- Wrote some scripts which scraped the GRO website for all births and deaths for a paricular surname (by default you can only search for either male or female and only for a particular birth year +/- 2 years)
- Started looking at the list of births and trying to group the sets of brothers and sisters born with the same mother’s maiden name, in the same place, into families.
- The list of deaths has age at death. Next steps was to try to match these to the births, which I didn’t start on.
- For the males, it would then be possible to match these up with the birth lists.
- For the females, it would be necessary to search again on maiden name around birth year for possible matches. Depending on how common the surname was, this is likely to be impossible to do in an automated way. It would be necessary to manually follow up each line via census returns.

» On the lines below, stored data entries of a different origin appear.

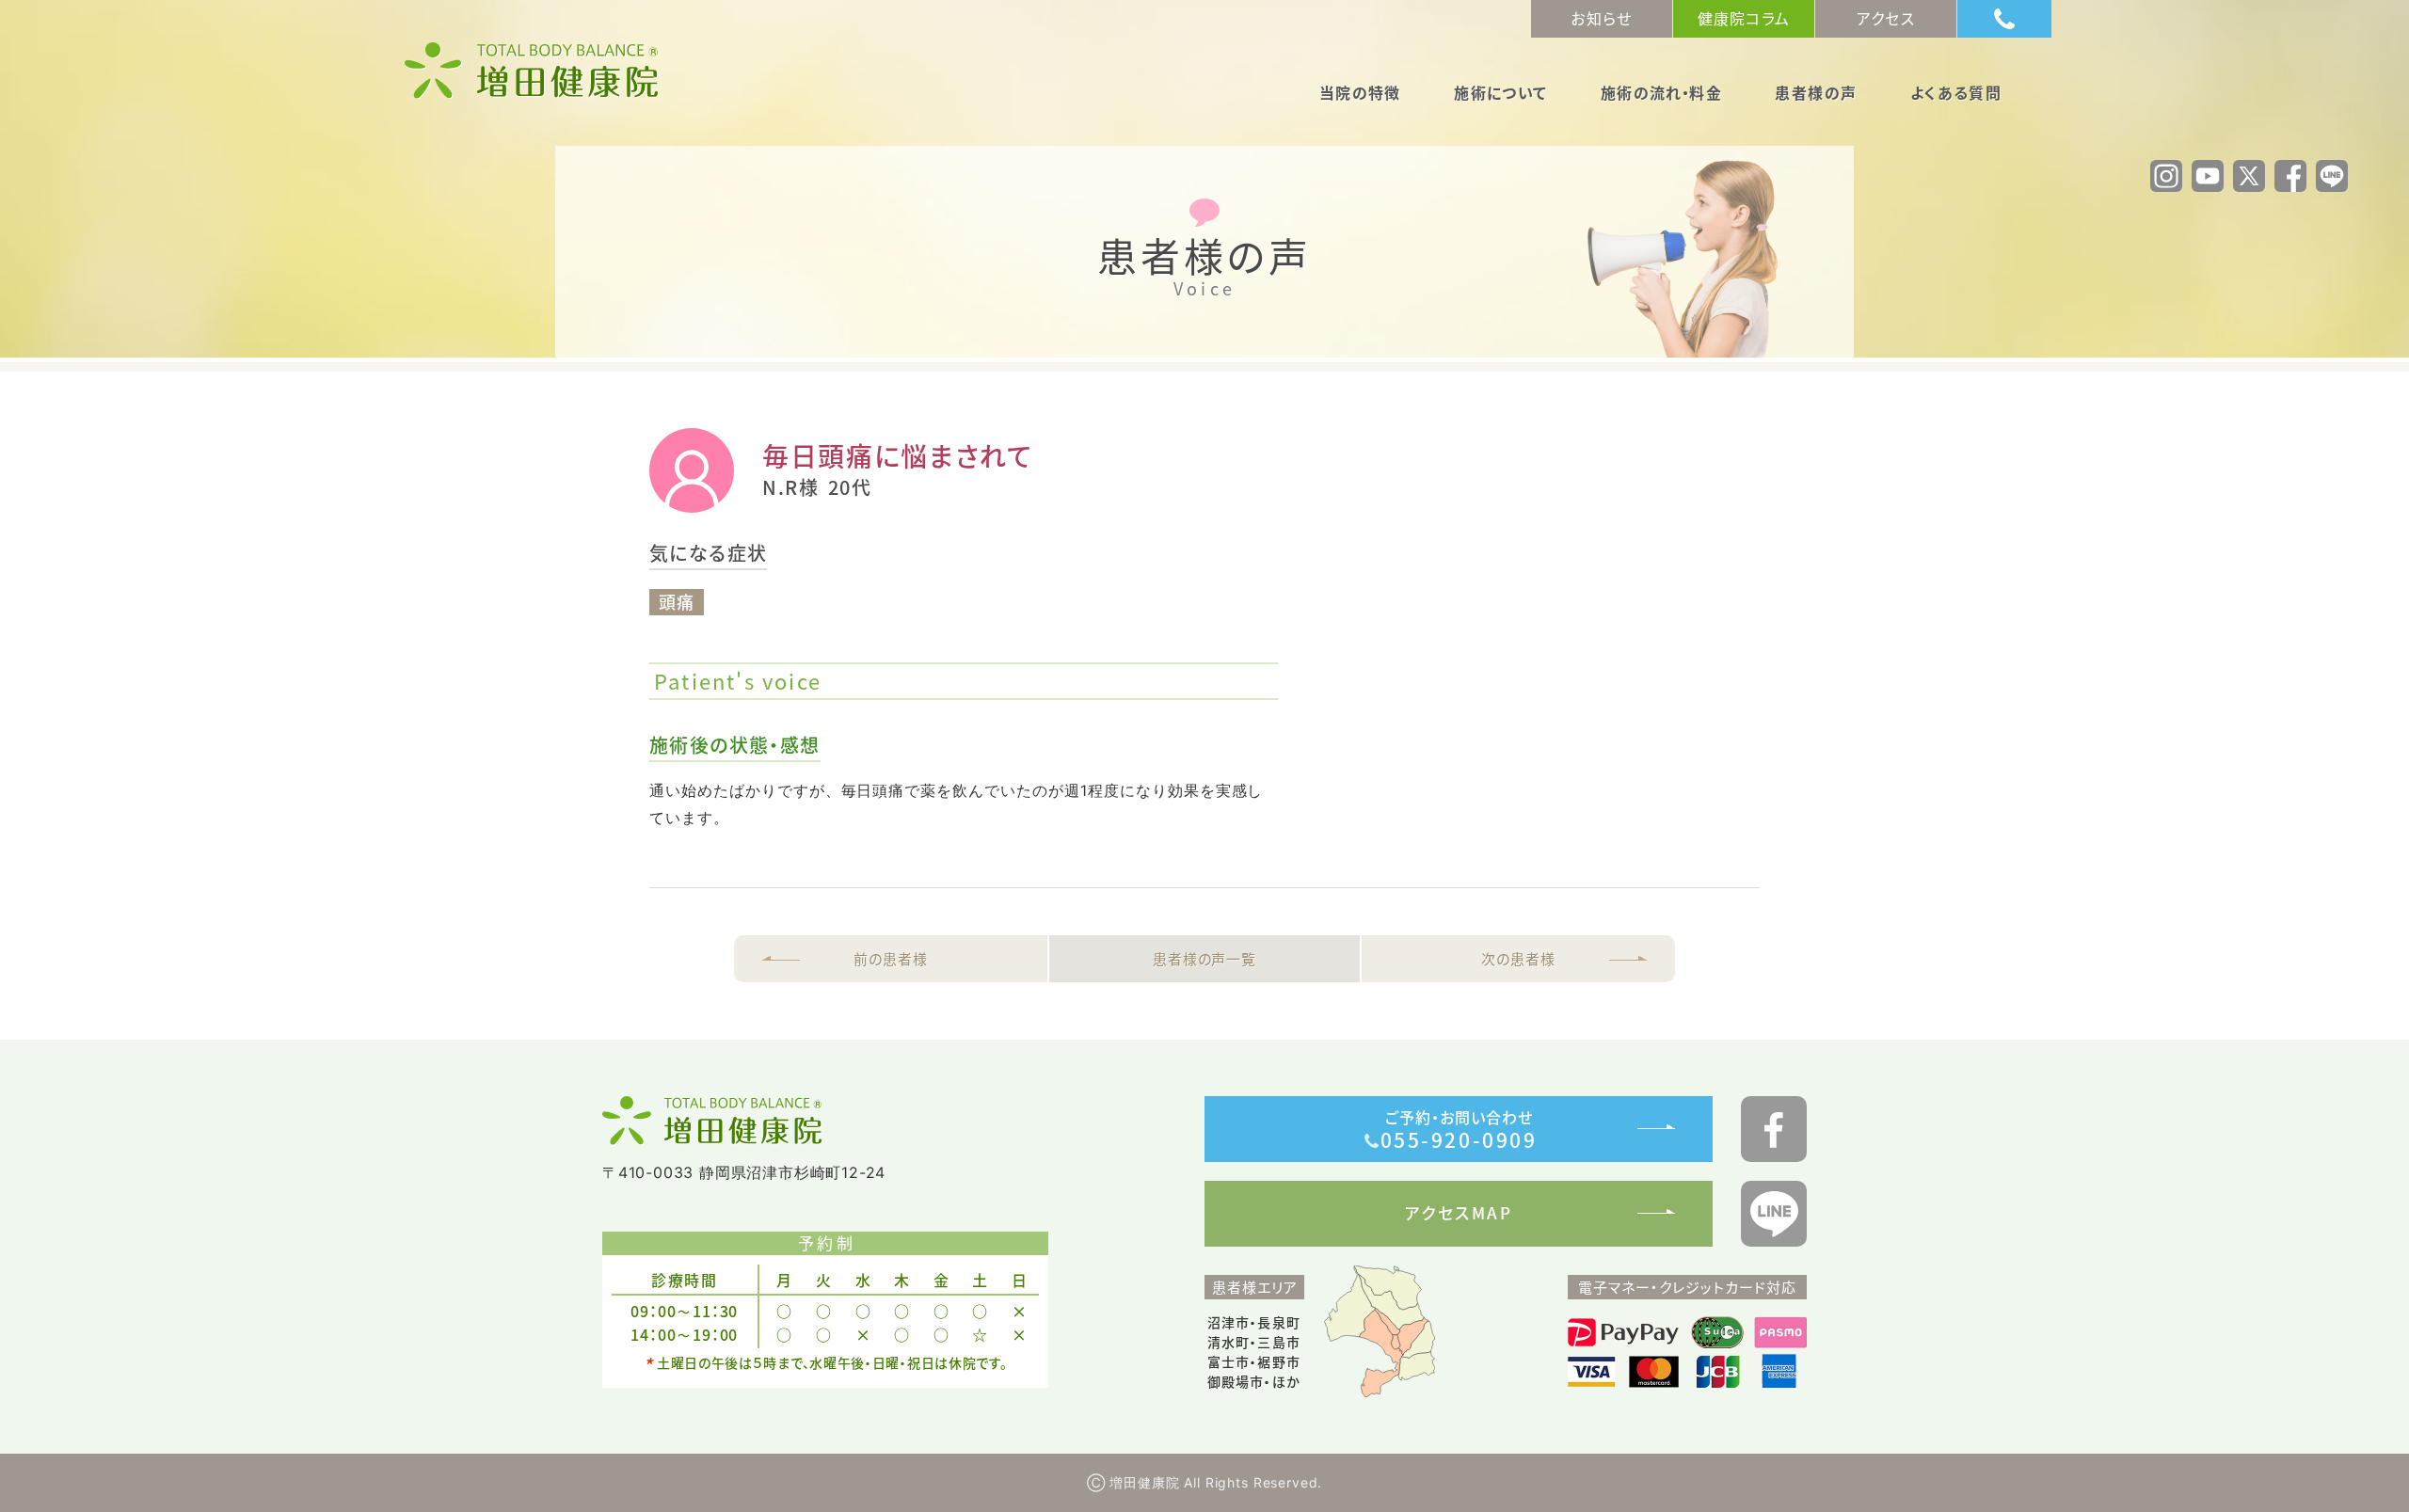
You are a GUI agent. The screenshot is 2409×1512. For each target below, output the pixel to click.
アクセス (1886, 18)
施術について (1500, 94)
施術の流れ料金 (1661, 94)
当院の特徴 (1360, 94)
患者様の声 (1816, 94)
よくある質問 (1956, 94)
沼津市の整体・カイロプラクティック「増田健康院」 (532, 70)
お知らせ (1601, 18)
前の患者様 (891, 958)
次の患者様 (1518, 958)
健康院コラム (1744, 18)
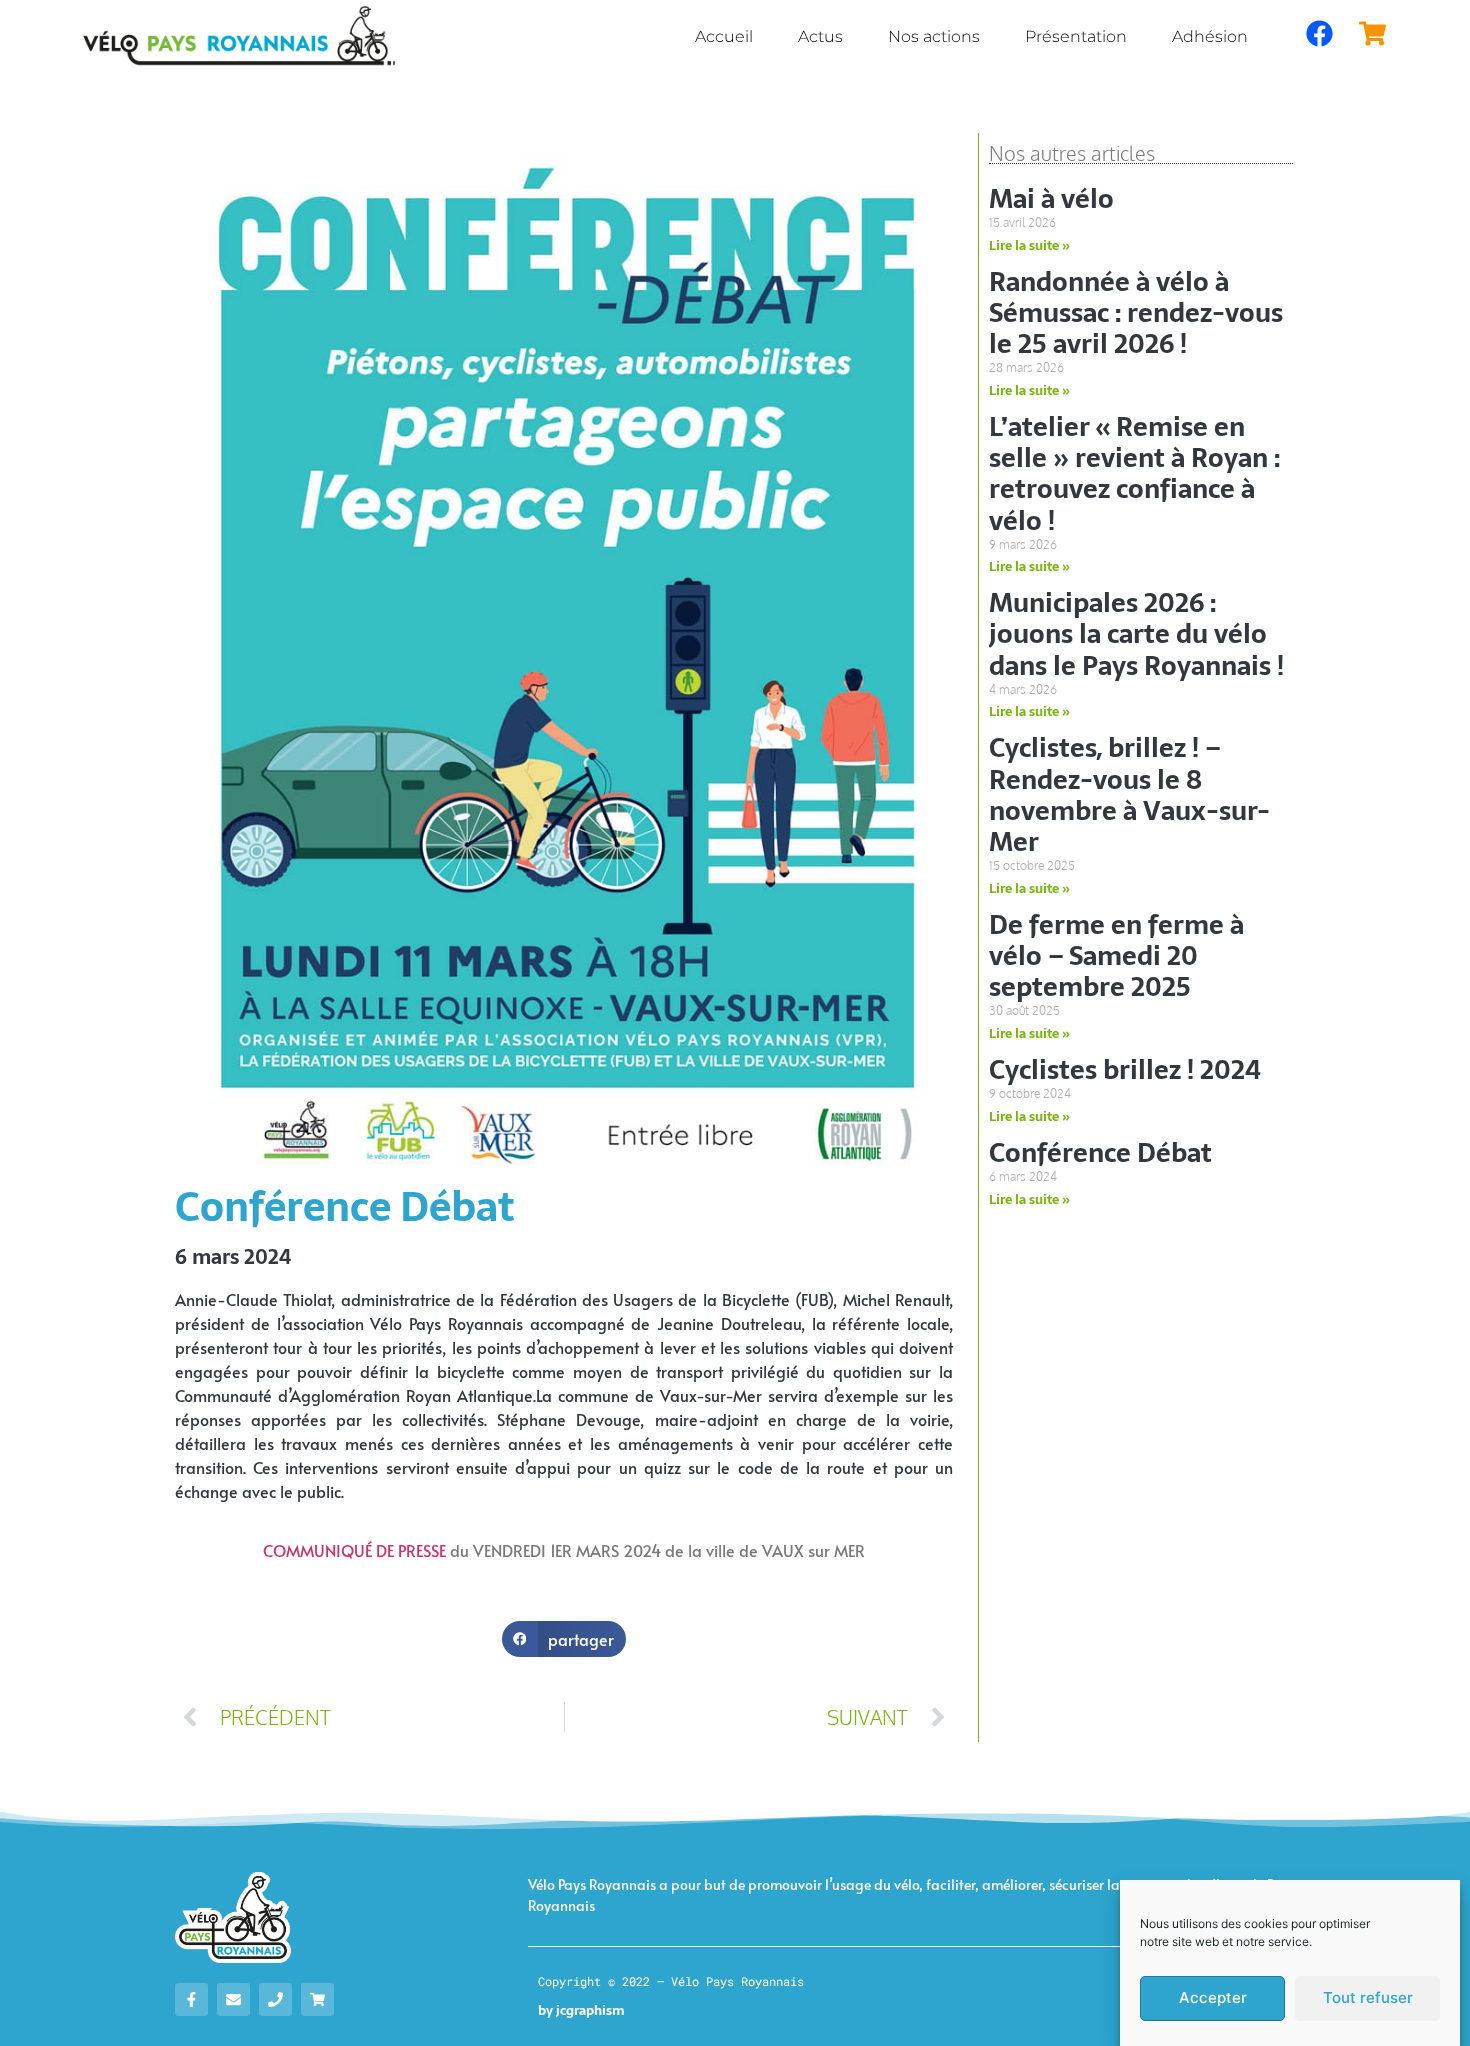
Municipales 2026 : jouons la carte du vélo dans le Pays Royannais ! (1136, 634)
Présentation (1076, 36)
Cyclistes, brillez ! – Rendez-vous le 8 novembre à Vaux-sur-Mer (1129, 795)
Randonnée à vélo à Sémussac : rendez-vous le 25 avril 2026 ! (1136, 313)
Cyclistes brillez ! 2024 (1125, 1070)
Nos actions (934, 36)
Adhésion (1210, 36)
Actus (820, 36)
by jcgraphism (581, 2010)
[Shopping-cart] (317, 1999)
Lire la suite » (1029, 245)
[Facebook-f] (191, 1999)
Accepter (1213, 1998)
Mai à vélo (1051, 199)
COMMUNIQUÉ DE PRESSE (354, 1550)
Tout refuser (1368, 1998)
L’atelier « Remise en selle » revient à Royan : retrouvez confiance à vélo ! (1134, 474)
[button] (564, 1639)
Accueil (724, 36)
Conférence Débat (1100, 1153)
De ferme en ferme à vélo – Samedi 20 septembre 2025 (1116, 956)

- Downloaded all the births, deaths and marriages from FreeBMD (no restrictions on searching) and wrote a script to output them in the same format as the GRO data
- Started manually matching them up, there were quite a few inconsistencies, but in general the people were the same. This quickly got boring and I starting thinking more about an automated way to do this - presumably the transcription inconsistencies would also be corrected over time, so a scrape a year from now may yield slightly different results. Just like some MDM software, it would be good to know which source data the master data had been formed from and then revisit the formation of the master data if the source data had changed. In fact this was quickly boiling down into an MDM problem.
- Installed the Microsoft MDS SQL Server tooling and started setting this up. However, this also proved to be a largely manual approach. The tooling would merge an extra source and for any discrepancies you can choose which details to keep from each source. But following that - you have lost the link between the master data and the source records. To be any good, I would potentially need a more enterprise MDM solution.
- Concurrently I looked into possible schemas to hold the data and came across GEDCOM X. From the website, it looks like the project has stalled somewhat, but there is a wealth of good information there and as good a basis for starting as any.